- _Material to process_
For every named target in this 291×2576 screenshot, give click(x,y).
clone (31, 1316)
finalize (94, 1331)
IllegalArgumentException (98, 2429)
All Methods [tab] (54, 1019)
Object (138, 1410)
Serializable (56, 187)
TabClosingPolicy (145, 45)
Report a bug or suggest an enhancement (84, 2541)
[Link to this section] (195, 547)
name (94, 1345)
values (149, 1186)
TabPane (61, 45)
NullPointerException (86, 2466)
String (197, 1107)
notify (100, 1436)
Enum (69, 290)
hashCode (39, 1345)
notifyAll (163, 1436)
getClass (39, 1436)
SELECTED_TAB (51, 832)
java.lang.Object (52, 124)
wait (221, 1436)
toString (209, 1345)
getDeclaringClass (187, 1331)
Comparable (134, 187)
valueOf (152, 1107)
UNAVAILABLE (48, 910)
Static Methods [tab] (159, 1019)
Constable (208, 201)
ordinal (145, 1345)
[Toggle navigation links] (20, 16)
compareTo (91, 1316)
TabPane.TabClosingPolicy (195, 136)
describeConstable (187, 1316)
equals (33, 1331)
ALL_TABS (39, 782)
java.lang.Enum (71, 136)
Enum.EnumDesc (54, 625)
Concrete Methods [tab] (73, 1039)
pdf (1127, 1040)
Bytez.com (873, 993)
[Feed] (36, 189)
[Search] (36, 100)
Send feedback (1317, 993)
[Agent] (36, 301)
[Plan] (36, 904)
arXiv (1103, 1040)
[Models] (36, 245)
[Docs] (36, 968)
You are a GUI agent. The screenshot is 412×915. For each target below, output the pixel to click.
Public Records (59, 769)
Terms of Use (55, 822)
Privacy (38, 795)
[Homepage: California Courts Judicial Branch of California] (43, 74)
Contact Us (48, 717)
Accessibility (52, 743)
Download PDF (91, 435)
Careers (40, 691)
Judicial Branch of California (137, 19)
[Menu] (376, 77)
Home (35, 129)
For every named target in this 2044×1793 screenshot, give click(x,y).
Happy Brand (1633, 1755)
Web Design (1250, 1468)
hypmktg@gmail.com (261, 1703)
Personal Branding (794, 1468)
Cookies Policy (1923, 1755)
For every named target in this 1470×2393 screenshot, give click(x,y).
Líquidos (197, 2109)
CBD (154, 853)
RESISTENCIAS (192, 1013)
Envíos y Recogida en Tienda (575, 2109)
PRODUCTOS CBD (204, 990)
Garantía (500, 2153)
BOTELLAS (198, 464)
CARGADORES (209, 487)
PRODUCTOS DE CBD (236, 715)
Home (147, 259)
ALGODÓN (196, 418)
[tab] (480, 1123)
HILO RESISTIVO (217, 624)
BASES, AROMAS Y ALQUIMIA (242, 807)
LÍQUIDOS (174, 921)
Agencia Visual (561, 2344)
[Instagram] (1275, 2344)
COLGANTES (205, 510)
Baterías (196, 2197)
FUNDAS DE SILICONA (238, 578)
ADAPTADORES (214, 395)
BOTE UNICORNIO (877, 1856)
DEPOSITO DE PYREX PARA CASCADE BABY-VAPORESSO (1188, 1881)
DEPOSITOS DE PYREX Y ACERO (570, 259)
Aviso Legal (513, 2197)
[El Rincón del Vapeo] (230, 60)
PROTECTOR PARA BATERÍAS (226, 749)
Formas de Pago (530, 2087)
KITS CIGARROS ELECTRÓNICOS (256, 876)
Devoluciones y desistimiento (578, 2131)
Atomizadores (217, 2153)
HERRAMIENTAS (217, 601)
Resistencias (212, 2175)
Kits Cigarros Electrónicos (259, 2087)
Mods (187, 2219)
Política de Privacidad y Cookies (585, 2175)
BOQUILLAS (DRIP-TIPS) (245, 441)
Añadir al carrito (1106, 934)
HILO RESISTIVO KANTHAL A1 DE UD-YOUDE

- _Problem_
Your task is to return, exactly and on their own, the lines from the one containing "[Instagram] (1275, 2344)" through the last line of the listing.

- _Result for this task_
[Instagram] (1275, 2344)
COLGANTES (205, 510)
Baterías (196, 2197)
FUNDAS DE SILICONA (238, 578)
ADAPTADORES (214, 395)
BOTE UNICORNIO (877, 1856)
DEPOSITO DE PYREX PARA CASCADE BABY-VAPORESSO (1188, 1881)
DEPOSITOS DE PYREX Y ACERO (570, 259)
Aviso Legal (513, 2197)
[El Rincón del Vapeo] (230, 60)
PROTECTOR PARA BATERÍAS (226, 749)
Formas de Pago (530, 2087)
KITS CIGARROS ELECTRÓNICOS (256, 876)
Devoluciones y desistimiento (578, 2131)
Atomizadores (217, 2153)
HERRAMIENTAS (217, 601)
Resistencias (212, 2175)
Kits Cigarros Electrónicos (259, 2087)
Mods (187, 2219)
Política de Privacidad y Cookies (585, 2175)
BOQUILLAS (DRIP-TIPS) (245, 441)
Añadir al carrito (1106, 934)
HILO RESISTIVO KANTHAL A1 DE UD-YOUDE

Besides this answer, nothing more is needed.